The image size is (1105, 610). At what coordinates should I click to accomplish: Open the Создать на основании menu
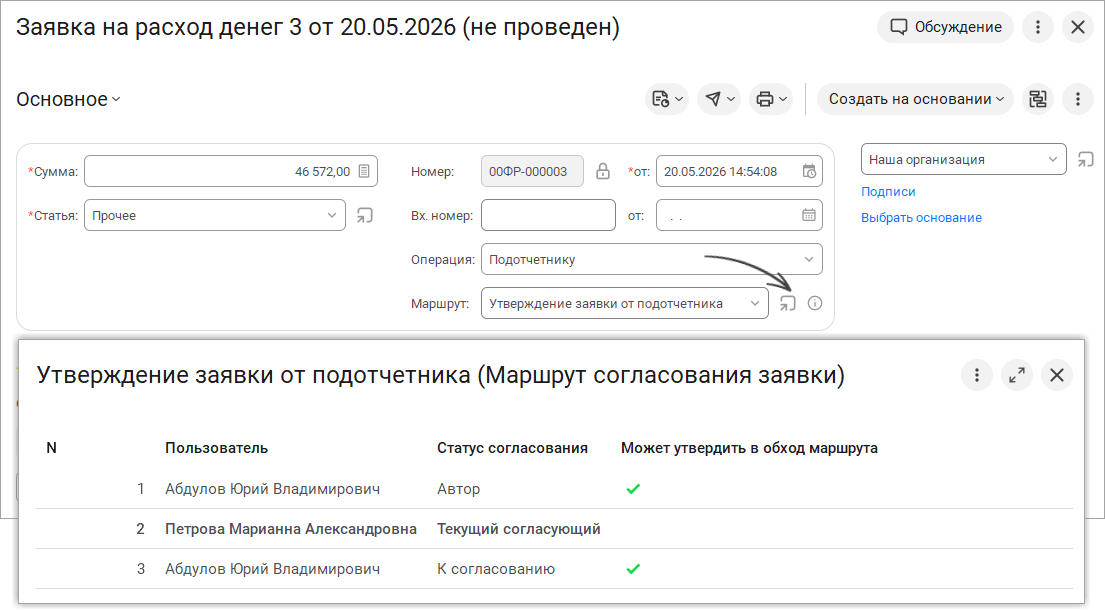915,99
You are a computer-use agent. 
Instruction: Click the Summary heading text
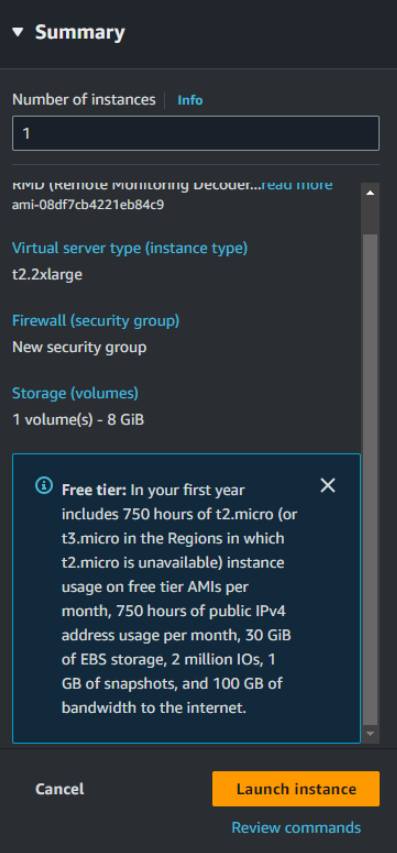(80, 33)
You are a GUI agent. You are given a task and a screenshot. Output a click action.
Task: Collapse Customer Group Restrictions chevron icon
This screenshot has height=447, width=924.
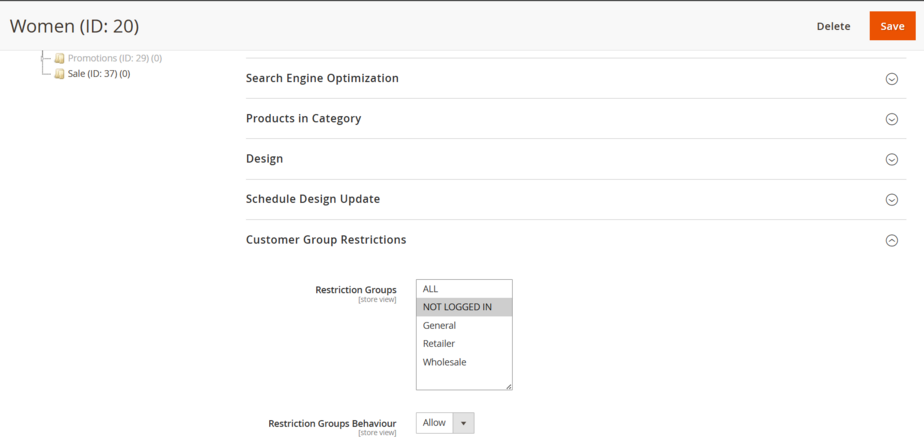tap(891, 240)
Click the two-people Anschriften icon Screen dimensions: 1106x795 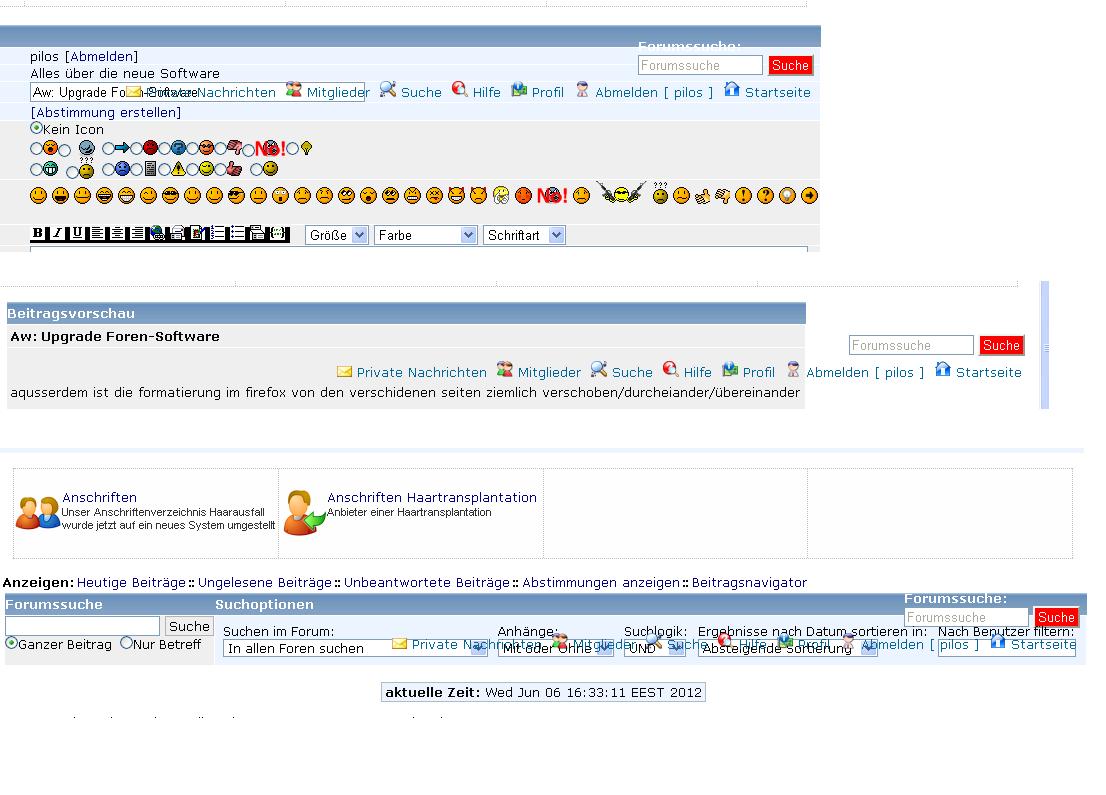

..........

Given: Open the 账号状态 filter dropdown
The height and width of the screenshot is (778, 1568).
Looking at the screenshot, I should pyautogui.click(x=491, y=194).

..........

• **Exercise requirements**: Return, exactly as they stand, the lines above from the one with "Task: Collapse Customer" to the one with "Click the two-people", omitting any pictures among them.

• **Task solution**:
Task: Collapse Customer Group Restrictions chevron icon
This screenshot has height=447, width=924.
tap(891, 240)
Click the two-people Anschriften icon Screen dimensions: 1106x795 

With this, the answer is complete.